* **REQUIRED TASK A**: Extract from the listing the stretch from the line containing "Select the mime.types file" through the line containing "The height and", repeating those lines unchanged and leaving out the pictures.

When I was in the USA a few months back, the only novels I saw anyone reading were  so-called ‘street fiction’. The Library Journal notes:

One of the hottest literary phenomena of recent years has been the explosion of what has been variously termed hip-hop, street, or urban fiction. Especially popular with younger African Americans, books in this genre are reaching an increasingly broad readership through ties to hip-hop music and culture. These crime stories generally revolve around the often tragic choices and journeys of young women and men drawn by the lure of easy money into drugs, prostitution, and the thug life. Street lit readers place a high premium on authenticity, and many of the genre’s writers have firsthand experience of the gangsta life, not a few starting their writing careers as a way of coping while in prison and a means of going legit once they get out.

There is often plenty of glamour amidst the grit, however, and if the genre can be traced back to the bleak, autobiographical ghetto novels of Donald Goines and Iceberg Slim, they are also the progeny of the materialistic sex-and-shopping novels of Jackie Collins and the bravura crime family sagas of Mario Puzo. Characterized by badass attitude and rendered in the evolving language of the streets, these high-stakes dramas offer plenty of explicit sex and frequent violence. As a reviewer at Salon.com put it, “The three things most commonly exchanged by [the genre’s] characters are profanities, gunfire and bodily fluids.”

* **REQUIRED TASK B**: According to the passage on street fiction, whose bleak, autobiographical ghetto novels can the genre be traced back to?

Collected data
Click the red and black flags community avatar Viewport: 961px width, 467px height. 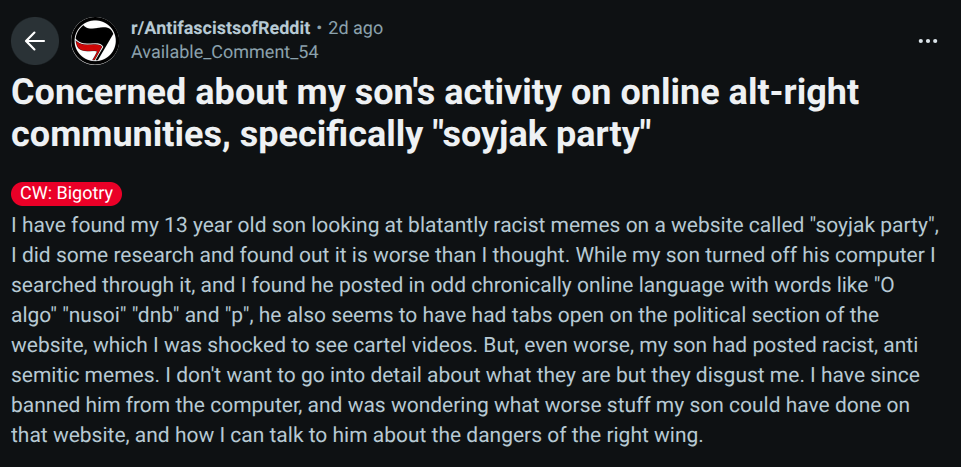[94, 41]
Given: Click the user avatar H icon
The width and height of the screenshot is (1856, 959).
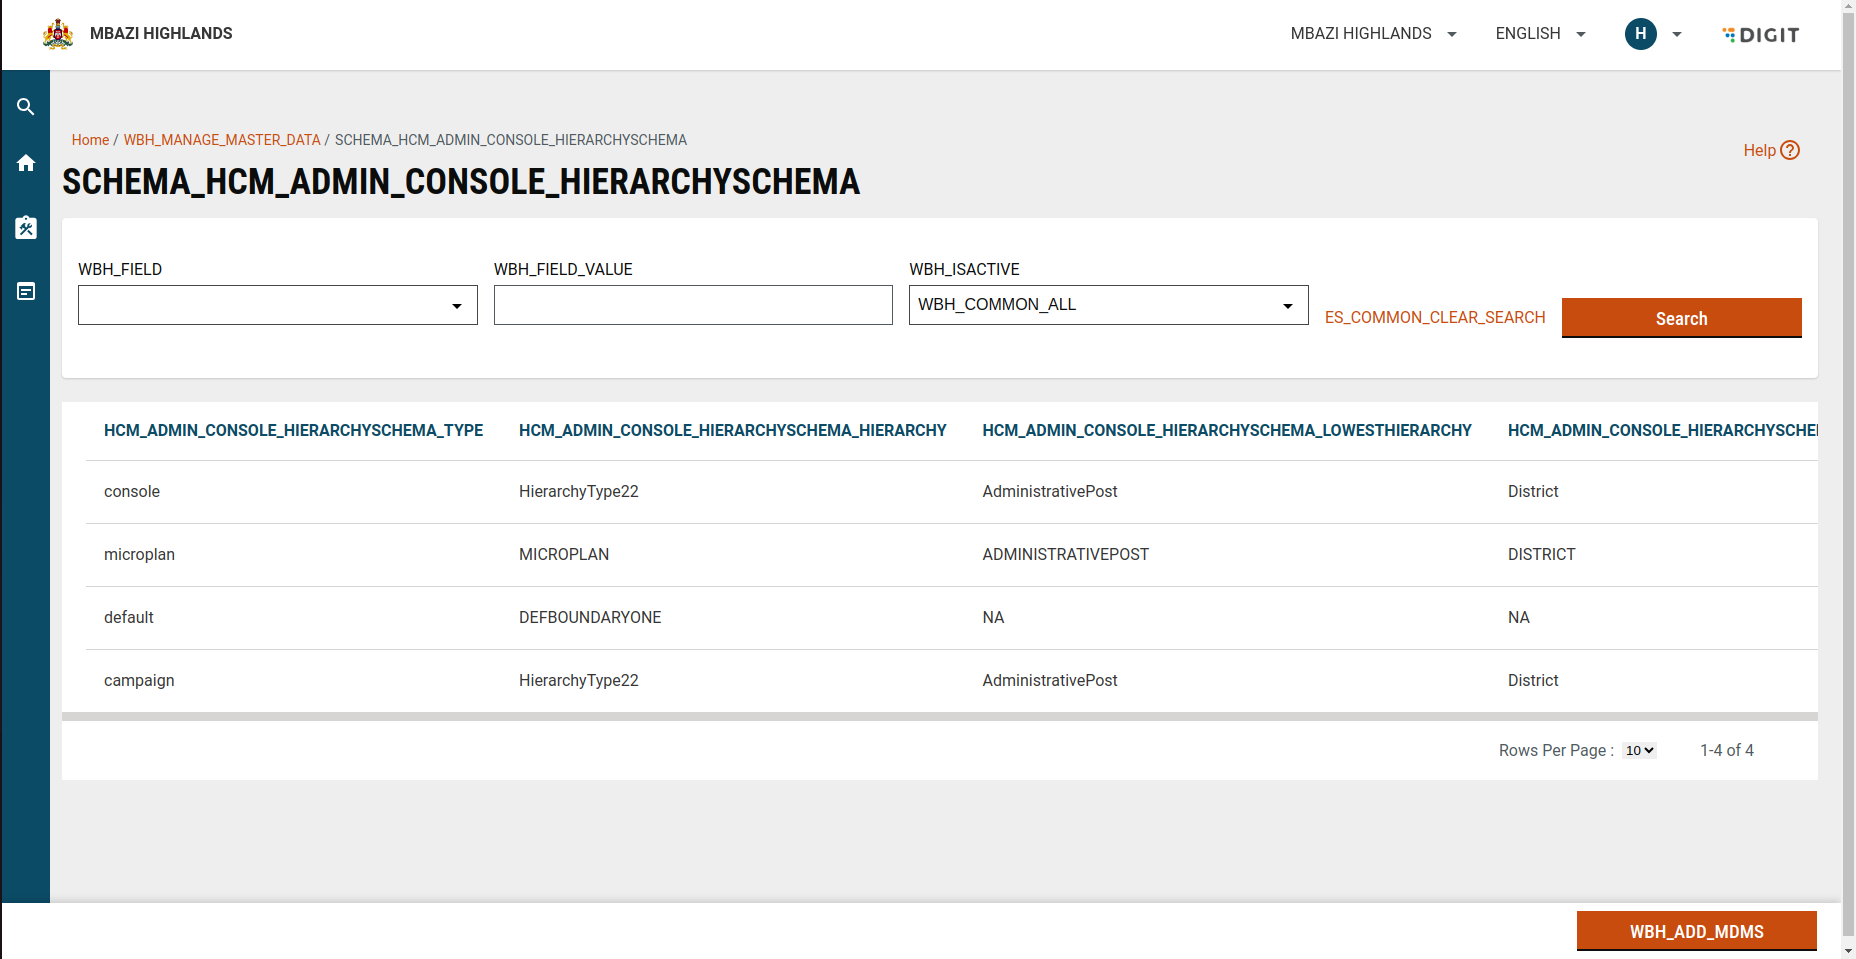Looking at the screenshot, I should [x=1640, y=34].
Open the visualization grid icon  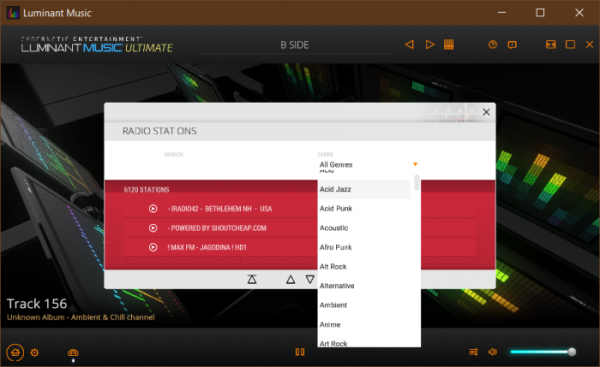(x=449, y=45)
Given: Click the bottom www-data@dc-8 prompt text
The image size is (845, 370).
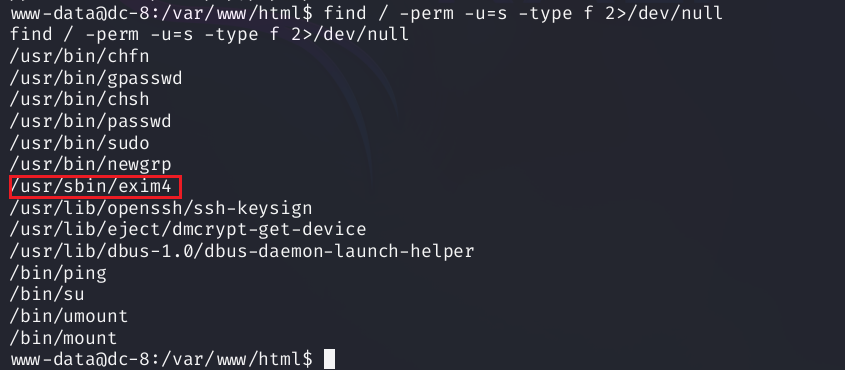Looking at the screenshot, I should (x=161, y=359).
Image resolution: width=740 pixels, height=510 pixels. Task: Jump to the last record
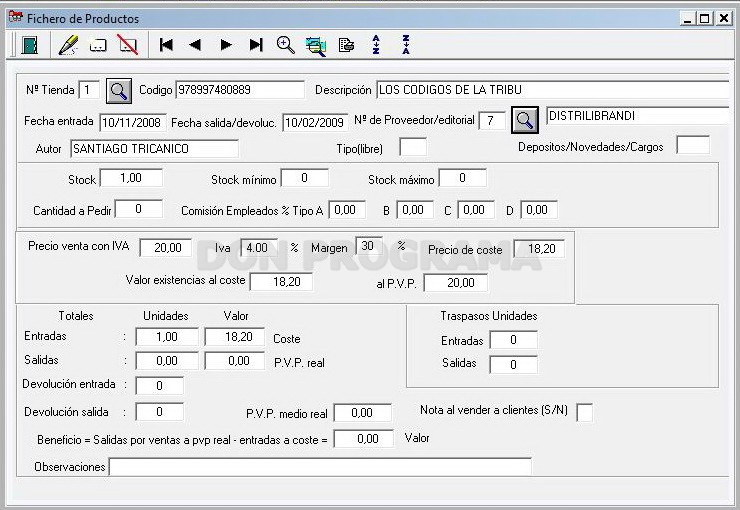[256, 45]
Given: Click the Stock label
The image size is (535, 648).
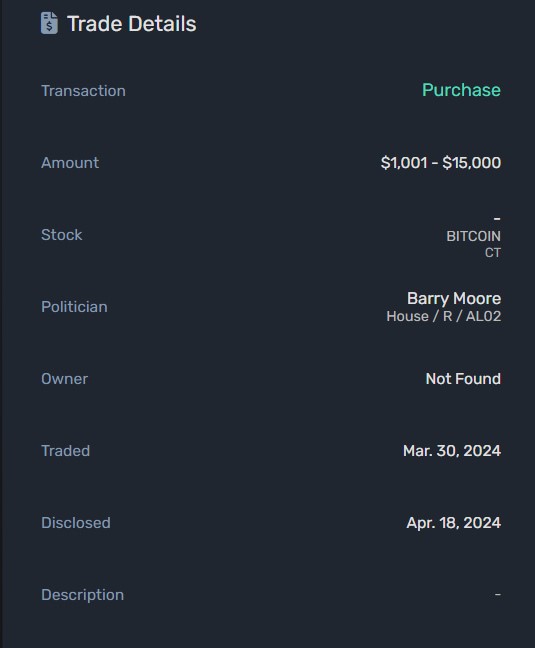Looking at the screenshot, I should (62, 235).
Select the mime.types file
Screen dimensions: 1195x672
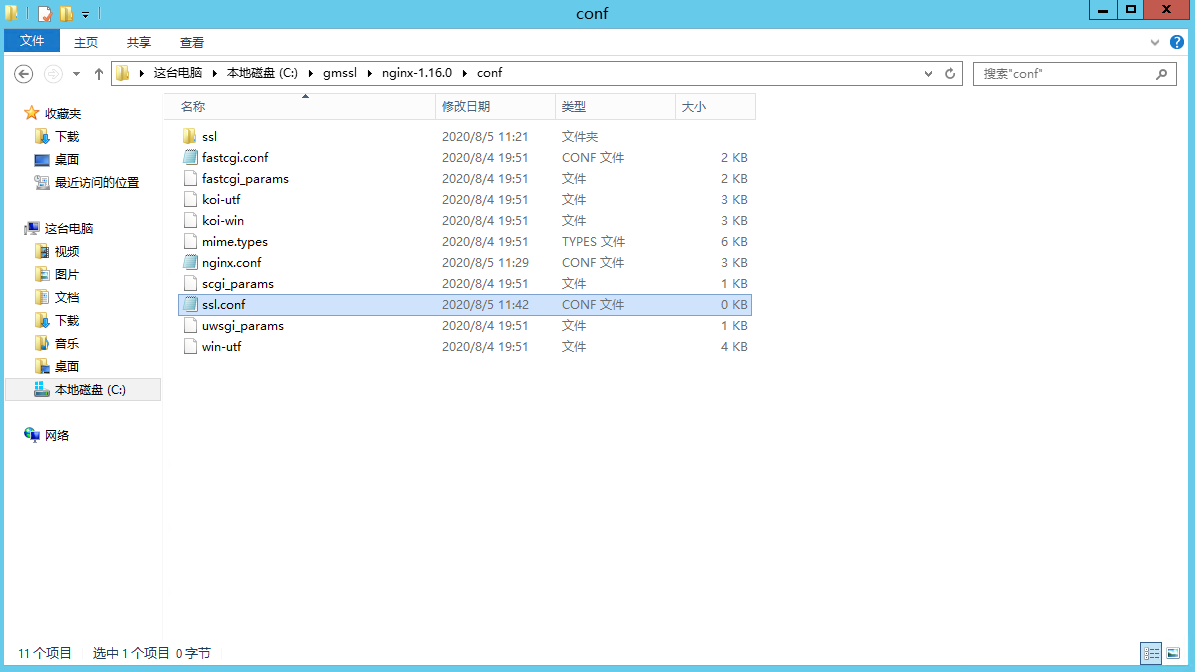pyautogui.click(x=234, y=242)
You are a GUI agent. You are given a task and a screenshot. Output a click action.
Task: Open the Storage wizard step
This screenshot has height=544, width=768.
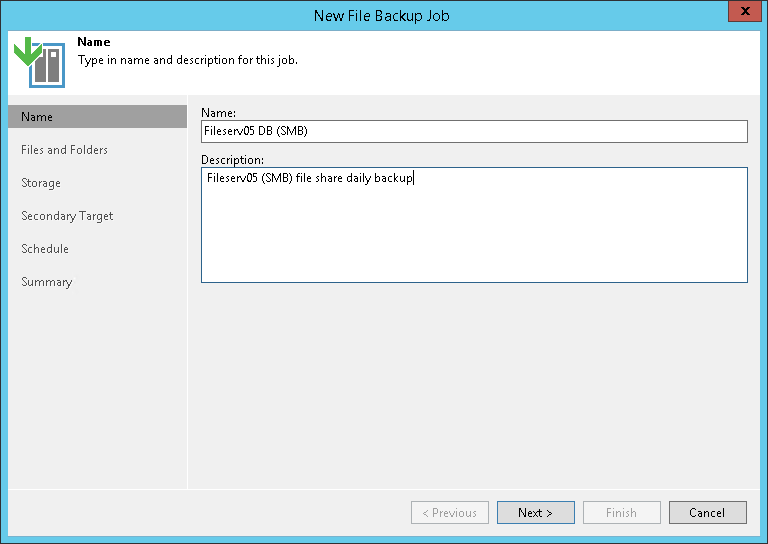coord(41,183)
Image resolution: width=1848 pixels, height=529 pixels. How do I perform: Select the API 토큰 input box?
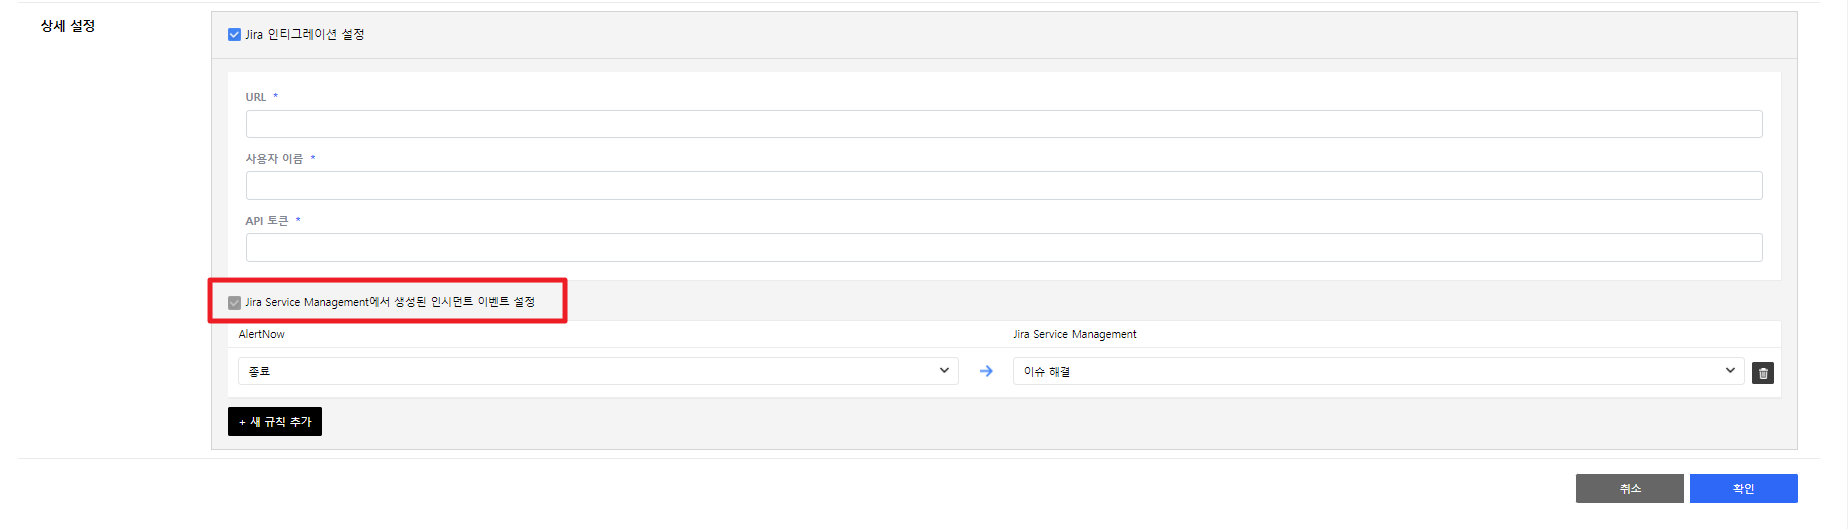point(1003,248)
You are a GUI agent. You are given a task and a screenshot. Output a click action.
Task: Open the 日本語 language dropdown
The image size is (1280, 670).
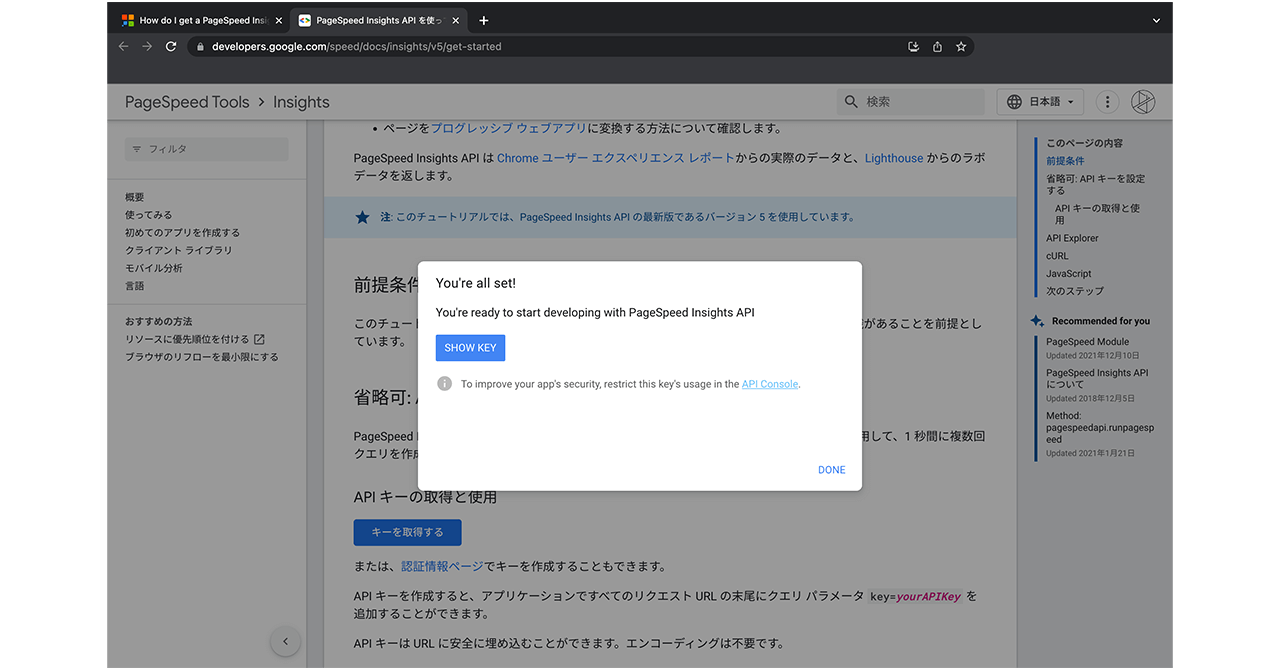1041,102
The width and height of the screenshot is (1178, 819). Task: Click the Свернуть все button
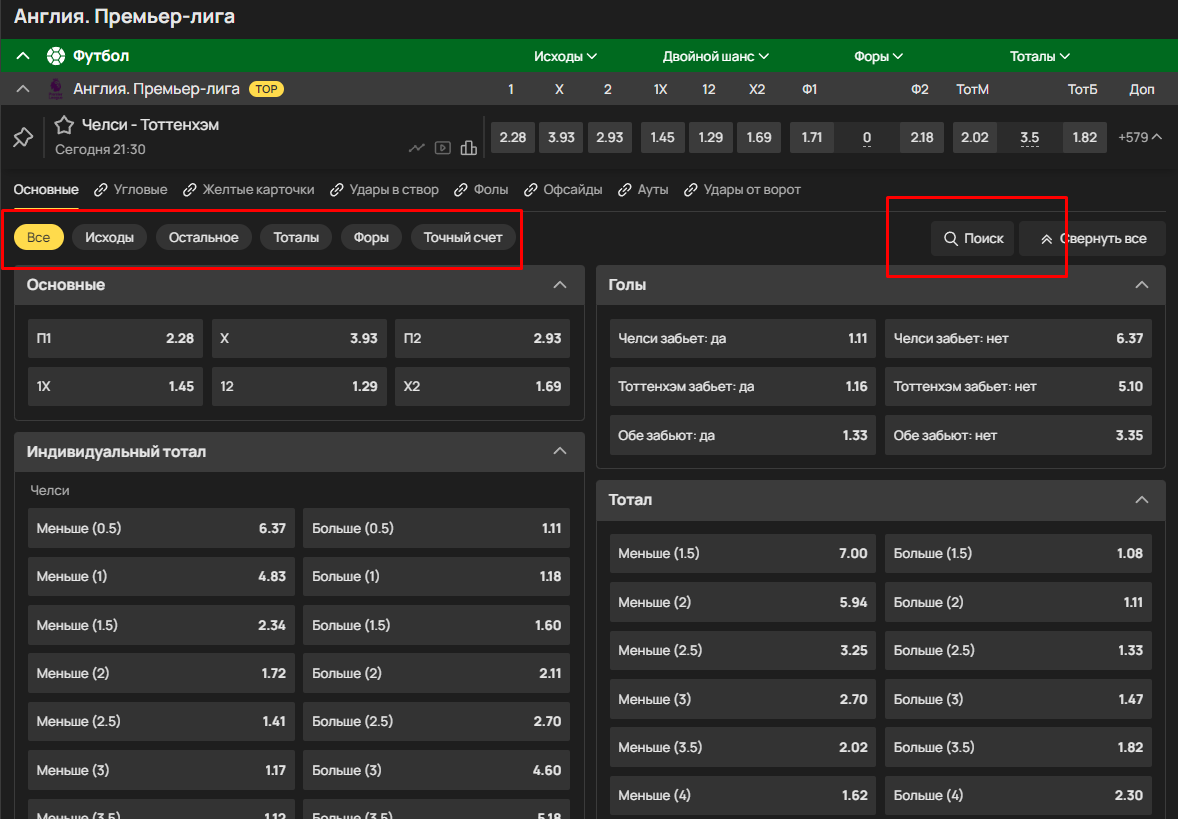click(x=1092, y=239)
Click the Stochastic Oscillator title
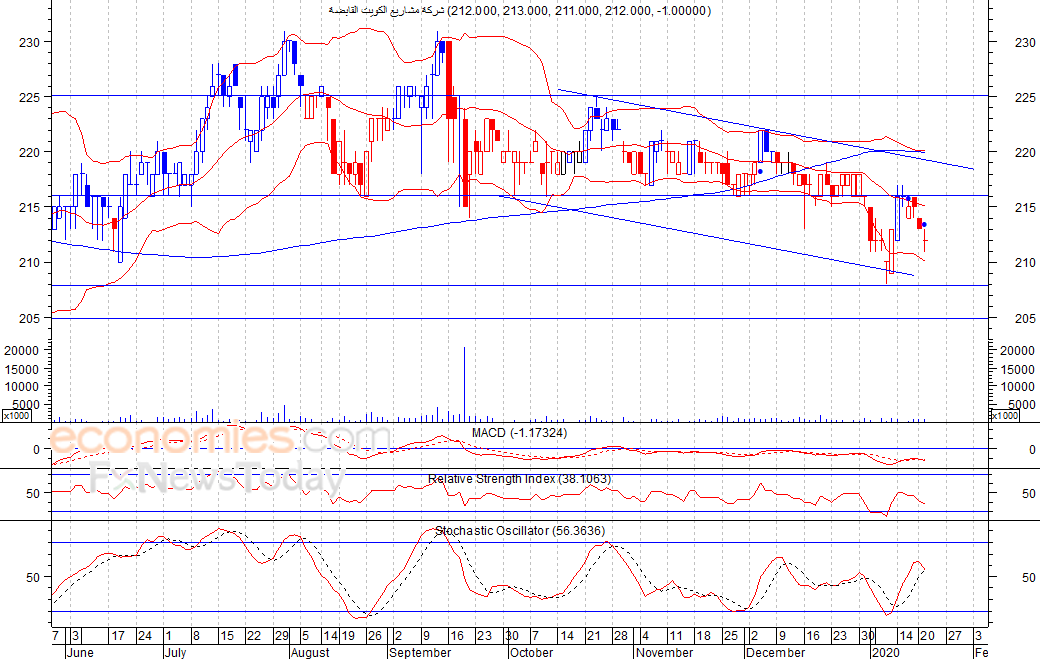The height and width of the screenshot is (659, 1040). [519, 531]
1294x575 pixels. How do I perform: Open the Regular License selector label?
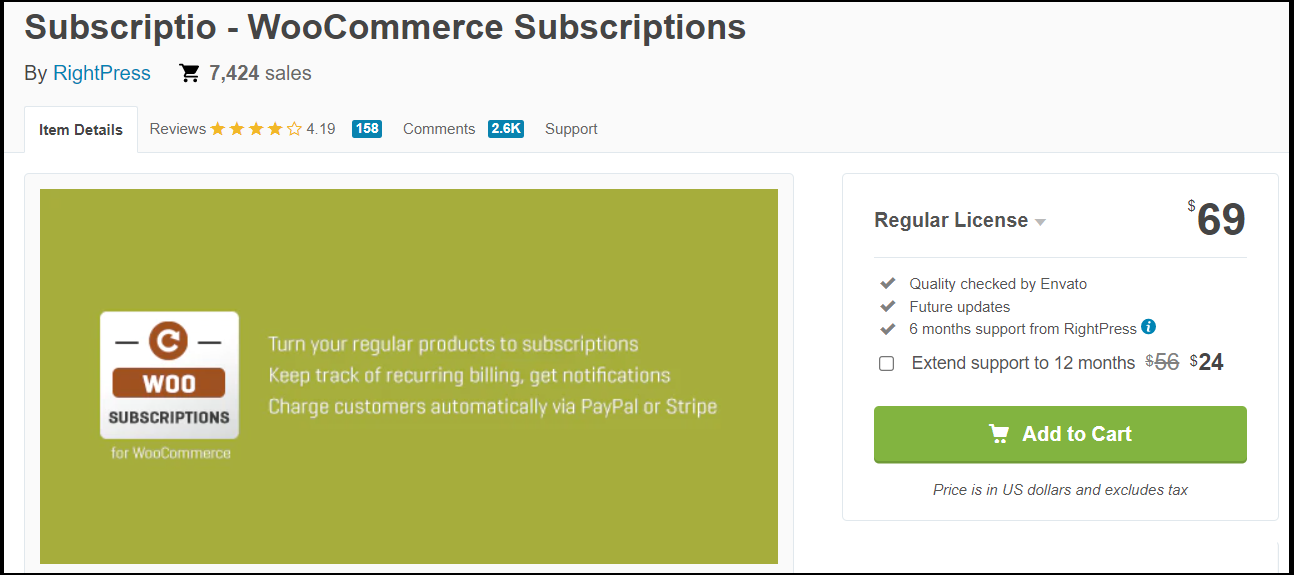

* **EXERCISE OUTPUT A**:
Select the mime.types file
Screen dimensions: 1195x672
pyautogui.click(x=234, y=242)
You are a GUI agent. You are given a task and a screenshot. Output a click action.
Task: Open the Storage wizard step
This screenshot has height=544, width=768.
coord(41,183)
Image resolution: width=1848 pixels, height=529 pixels. How do I perform: Select the API 토큰 input box?
point(1003,248)
You are a GUI agent. You are given a task and a screenshot. Output a click action.
Task: Open the 日本語 language dropdown
The image size is (1280, 670).
1041,102
The width and height of the screenshot is (1178, 819). Task: Click the Свернуть все button
click(x=1092, y=239)
Click the Stochastic Oscillator title
The height and width of the screenshot is (659, 1040). [519, 531]

* **EXERCISE OUTPUT B**: Donald Goines and Iceberg Slim.